Your objective
I need the lines from the one holding "Task: Select the asterisk new-row header" to the last line of the data below repeated exactly, both included, without pictures.

Saved entries:
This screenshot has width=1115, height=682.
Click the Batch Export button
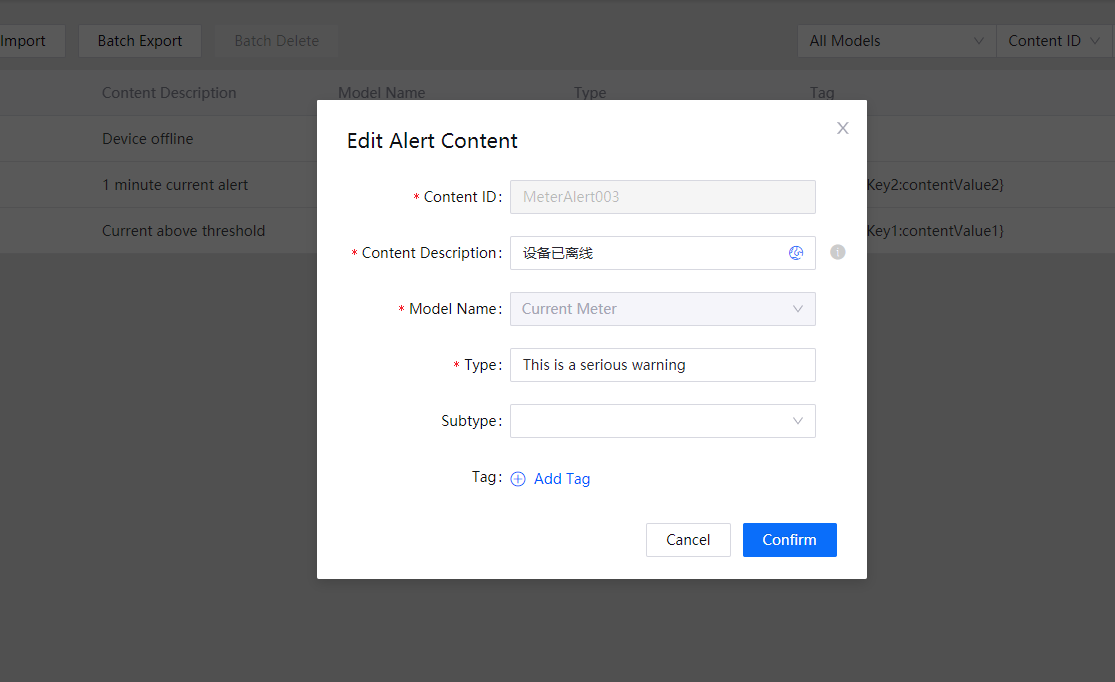[x=140, y=41]
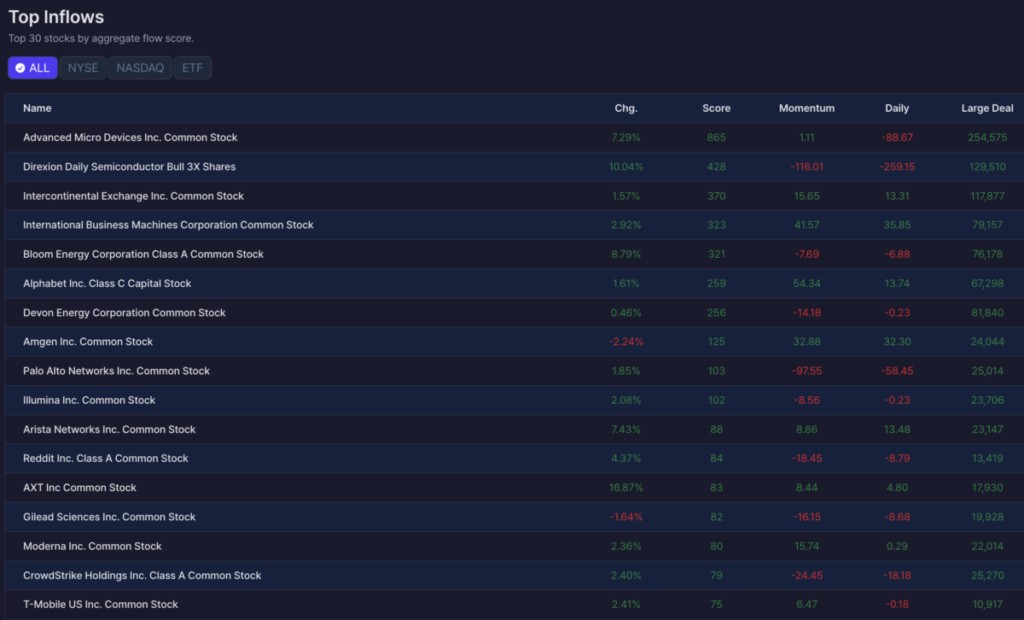Sort by the Daily column header
The image size is (1024, 620).
[897, 108]
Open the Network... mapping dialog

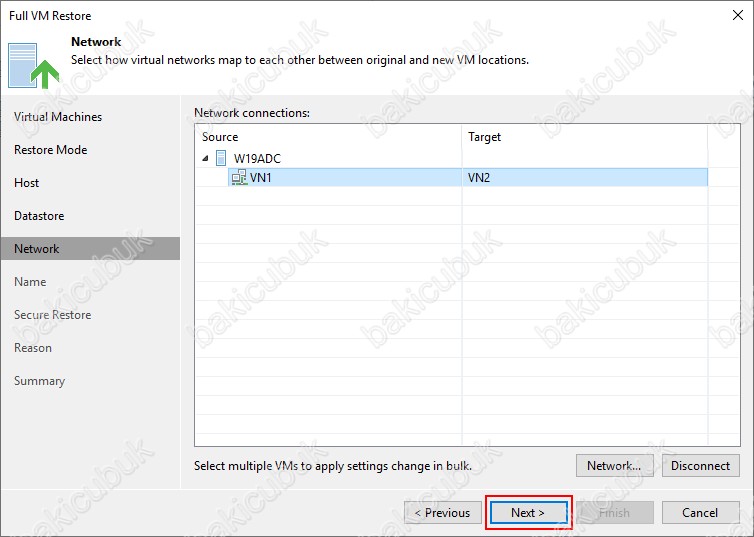pyautogui.click(x=614, y=465)
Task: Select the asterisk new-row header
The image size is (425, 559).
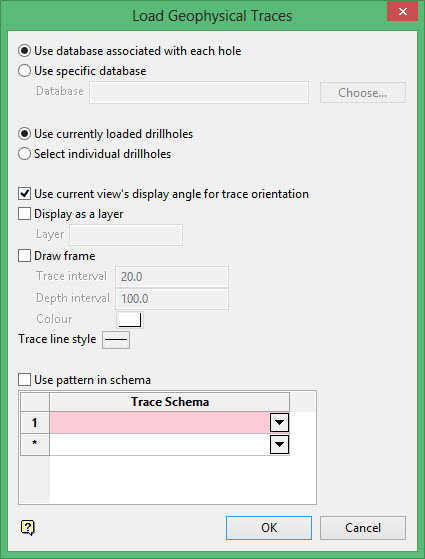Action: (x=35, y=444)
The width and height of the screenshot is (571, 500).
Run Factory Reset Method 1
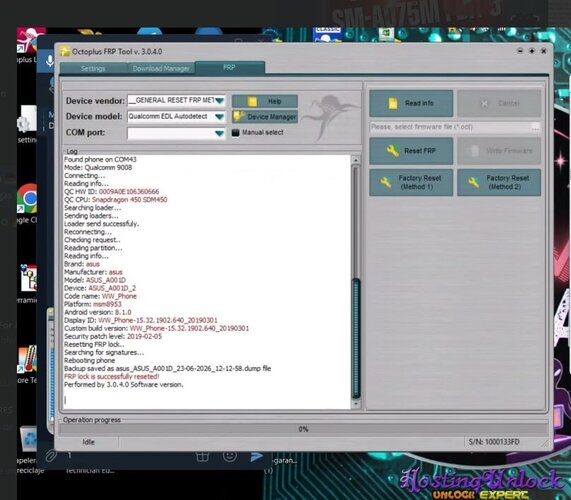(411, 182)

Exercise result
Task: Select the asterisk new-row header
The image size is (425, 559).
Action: (x=35, y=444)
The width and height of the screenshot is (571, 500).
Run Factory Reset Method 1
(411, 182)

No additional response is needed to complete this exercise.